My experience since 2014 has revolved around building, launching and growing startups. I thought I did it all!

Pitching in competitions, talking to investors, building teams, optimizing growth metrics, mentoring other founders, organizing entrepreneurship conferences….but little did I know back then that I was missing one of the most important experiences in my entrepreneurial career; & ironically it wasn’t with a STARTUP but rather at a VENTURE CAPITAL!

I’m glad someone saw something in me and decided to give me an “entrepreneur in residence” role at a Venture Capital, which is normally a world for investment bankers, financial consultants and investors.

I’ve been slowly observing, learning & connecting the dots to figure out how to transform my learnings from this experience & use it to help other founders and entrepreneurs!

So before I share the top 10 lessons I learned, let me answer a couple of questions:

A) Why did I move into a VC?

Founders and/or senior startup talents in a transition phase after selling/leaving their startup, usually might not have a 100% crystal clear decision on what to build next or might have not bumped into another super exciting startup that gets their creative juices flowing. This is when they choose to capitalize on their previous experiences by helping other startups either as consultants or by doing what I’m doing now!

B) What am I doing now in this VC?

From one side, investors want someone with hands-on experience in evaluating and growing a startup + talking the language of the founders.

From another side, startups would be more motivated to take fund from a VC that has well-rounded professionals with previous experiences in other startups as they will help them avoid reinventing the wheel.

So that’s what I do, I build and manage a portfolio of EdTech startups for my investors, helping the startup founders’ in multiple domains from strategy to hiring to BD & growth.

That being said, let’s jump into some of the best lessons I learned working with them.

P.S.: I will just write headlines, and in the comments tell me which points in your opinion deserves to be addressed in more details as there is no capacity to dissect each and every one of them here!

1) There’s a 99% chance that your pitch deck is being passed from one VC to the other, so make sure you know what you want to expose to the world!
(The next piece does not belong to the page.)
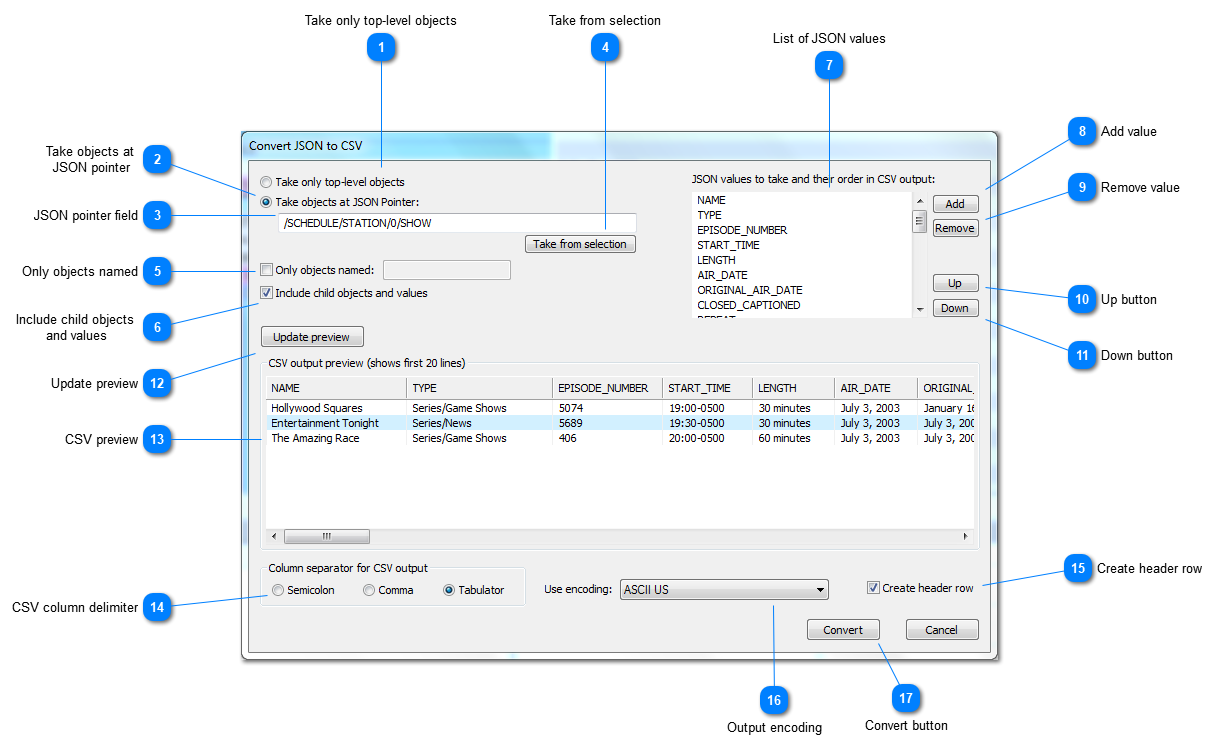
Task: Click 'Take from selection' button
Action: click(x=580, y=244)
Your pitch deck is ‘technically’ not confidential data, so don’t leave in it anything that you believe shouldn’t be visible to anyone out there. Actually, think of it as a company profile that should look really good and have decent info about your company because many VCs pass them around (hopefully with good intentions to help you find a relevant investor).

Also note that the VC world is all about word-of-mouth, so try to not mess up so bad with one of them or bad mouth anyone in general, they won’t be too kind to you or your future startups.

The VC community is much smaller, exclusive and tighter than that of the founders’ community.

2) We should stop portraying raising funds as success stories, in many cases they’re FAAAR from that!

We like to romanticize these stories, but little do some founders and talents know that once you sign that contract you’re tied to a train of expectations of exponential growth that doesn’t end!

In fact, sometimes raising funds can be the same reason for the quick downfall of your startup!

Before you take this decision, make sure you fully understand why you NEED to raise funds instead of focusing on the external pressure and validation associated with getting one! For God’s sake, stop being influnced and triggered by these announcements and features on whatever online magazine that covers startup news. THIS ISN’T A HEALTHY MOTIVE!

3) Raising funds for early stage startups is mostly about a story, founders dynamics & some numbers.

Some of those who haven’t been around the startup scene except recently won’t believe this.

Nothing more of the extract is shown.